Research Interests:

Novel diagnostic and therapeutic targets in ischaemic brain injury





MicroRNA as Novel Diagnostic biomarkers in stroke (MiND)

Ischaemic stroke is a leading cause of death and major disability resulting from death of brain tissue and focal neurological deficits; however, despite decades of research, treatment options remain limited and the lack of therapeutic treatment strategies is a critical clinical problem. To this end, there is a need for biomarkers as clinically useful diagnostic and prognostic indicators for outcome in patients, improving functional recovery through individualised therapeutic strategies. Such biomarkers have potential to be developed into neuroprotective agents aimed at rescuing ischaemic neurons from irreversible injury, widening the therapeutic window, improving neurological outcome and facilitating brain recovery. Endogenous microRNAs (miRNA) are potent regulators of gene function elevated in a wide range of diseases, with crucial roles as regulators of signalling pathways involved in ischaemia-reperfusion injury.

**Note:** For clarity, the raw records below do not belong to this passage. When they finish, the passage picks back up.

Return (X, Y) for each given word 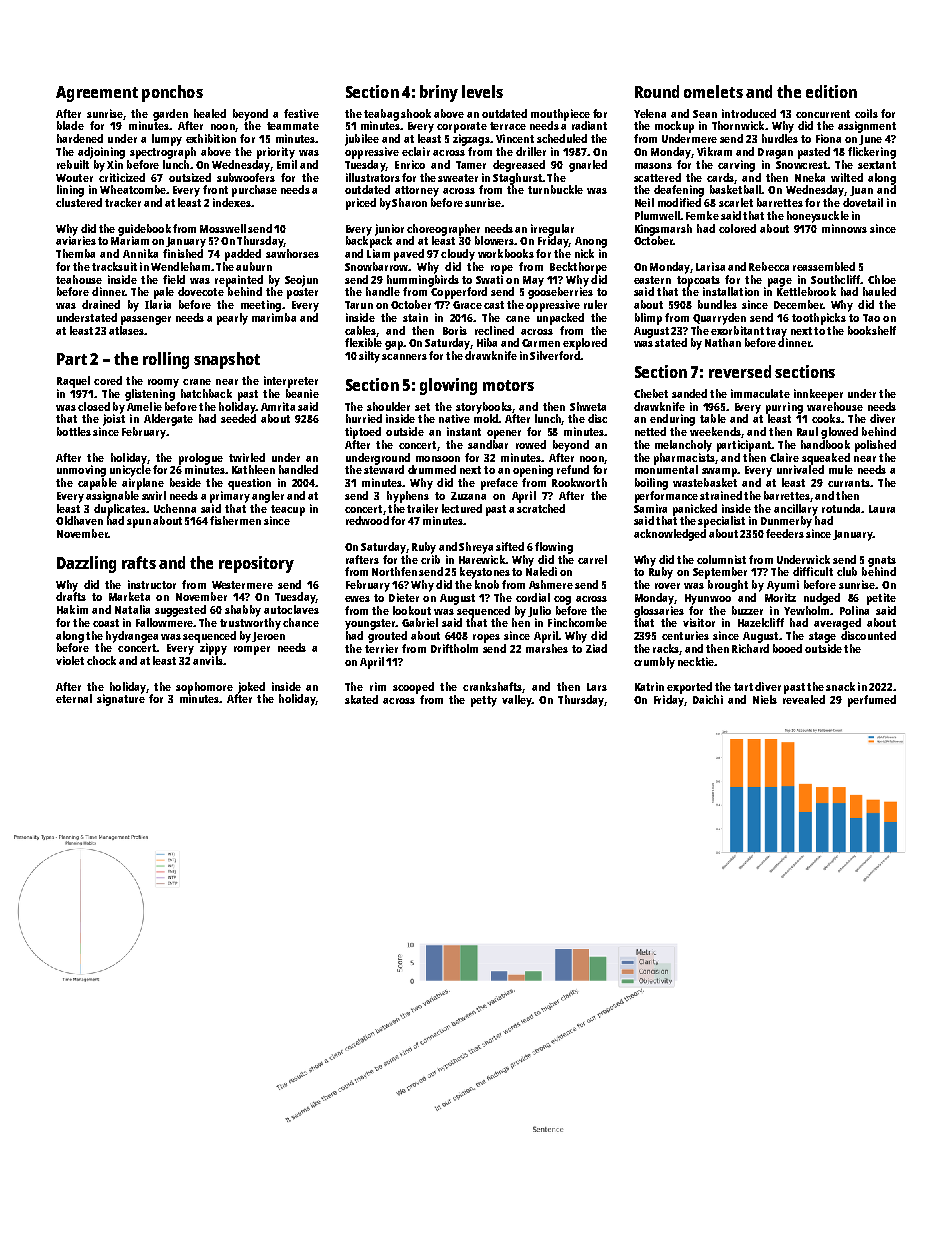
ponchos (172, 93)
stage (822, 637)
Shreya (476, 548)
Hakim (72, 609)
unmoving (81, 471)
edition (831, 91)
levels (482, 91)
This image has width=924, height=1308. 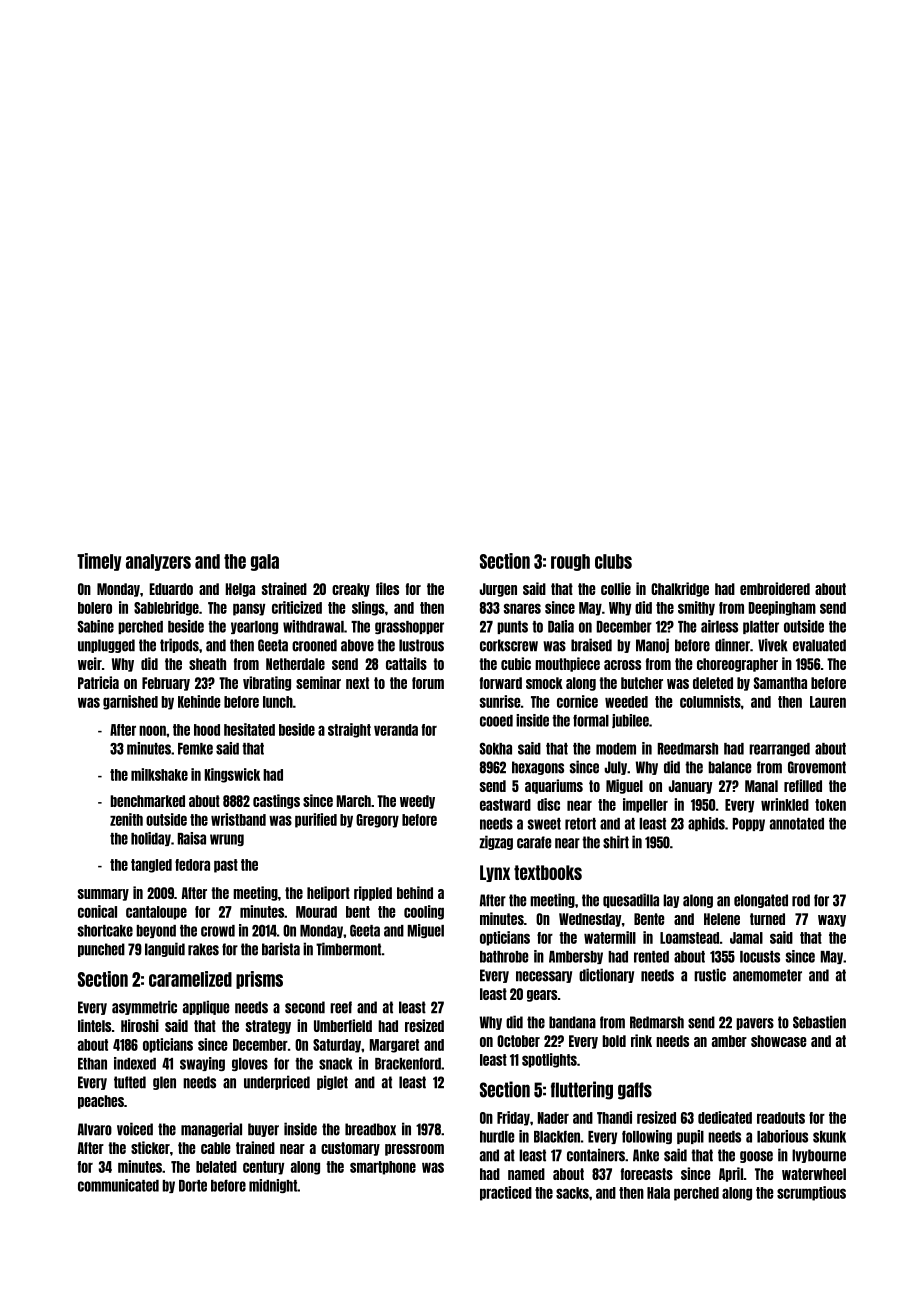 What do you see at coordinates (642, 683) in the image?
I see `butcher` at bounding box center [642, 683].
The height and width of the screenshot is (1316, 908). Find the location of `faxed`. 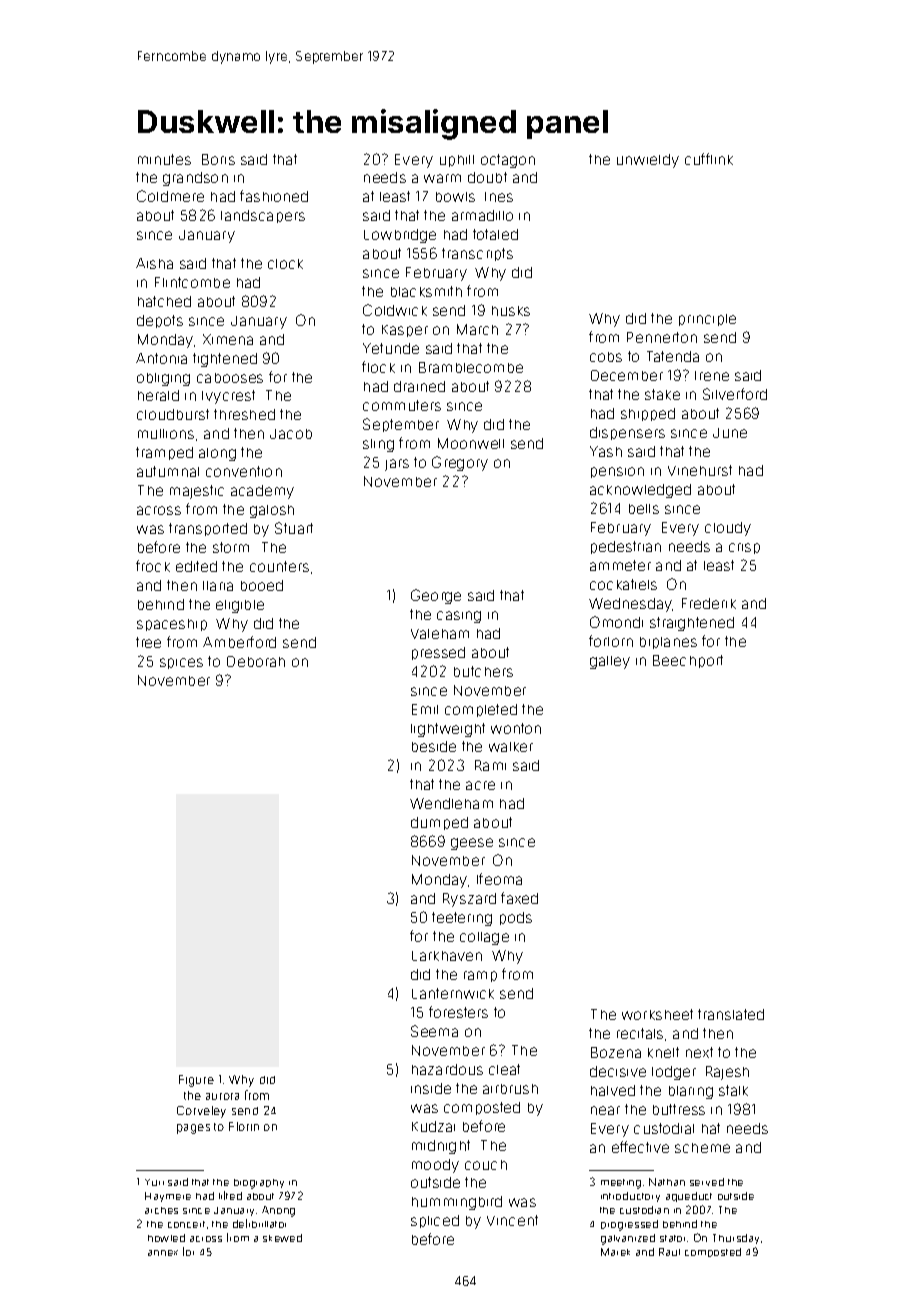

The overall aim of this research programme is to examine the unique molecular profile present in blood samples from patients suffering ischaemic stroke and to examine the relationship between these blood biomarkers and clinical outcome. This will identify a unique molecular signature associated with ischaemic stroke and provide invaluable information for the development of specific miRNA as clinically relevant diagnostic and prognostic blood biomarkers. Furthermore, identification of potential therapeutic targets has significant potential for better success in the development and translation of novel neuroprotective agents to limit progressive neuronal damage and death in the ischaemic penumbra.

Areas of interest:

AMPK Signalling

Activation of AMP-activated protein kinase (AMPK), a key protein kinase activated in response to various physiological or pathological stimuli such as ischemia, hypoxia and glucose deprivation, is a critical regulator in cellular energy function in response to stress. The pro-survival or pro-apoptotic effect of AMPK activation is determined by the duration and level of the AMPK activity following energetic stress and the extent of recovery of ATP depletion and cellular bioenergetics, determining whether a cell can tolerate a stimulus or initiates cell death. To this end, Dr. Pfeiffer’s research focuses on the elucidation of the molecular signatures mediating the effects of AMPK activation to provide insight into the functional relevance and identification of individual regulatory targets, including microRNA.


Identification of elevated microRNA in response to progressive neuronal injury may identify ischaemia-associated miRNAs as important targets for development as biomarkers and therapeutics in the clinical management of ischaemic brain injury. The aim of this research is to characterise and validate such microRNA in both pre-clinical and clinical settings.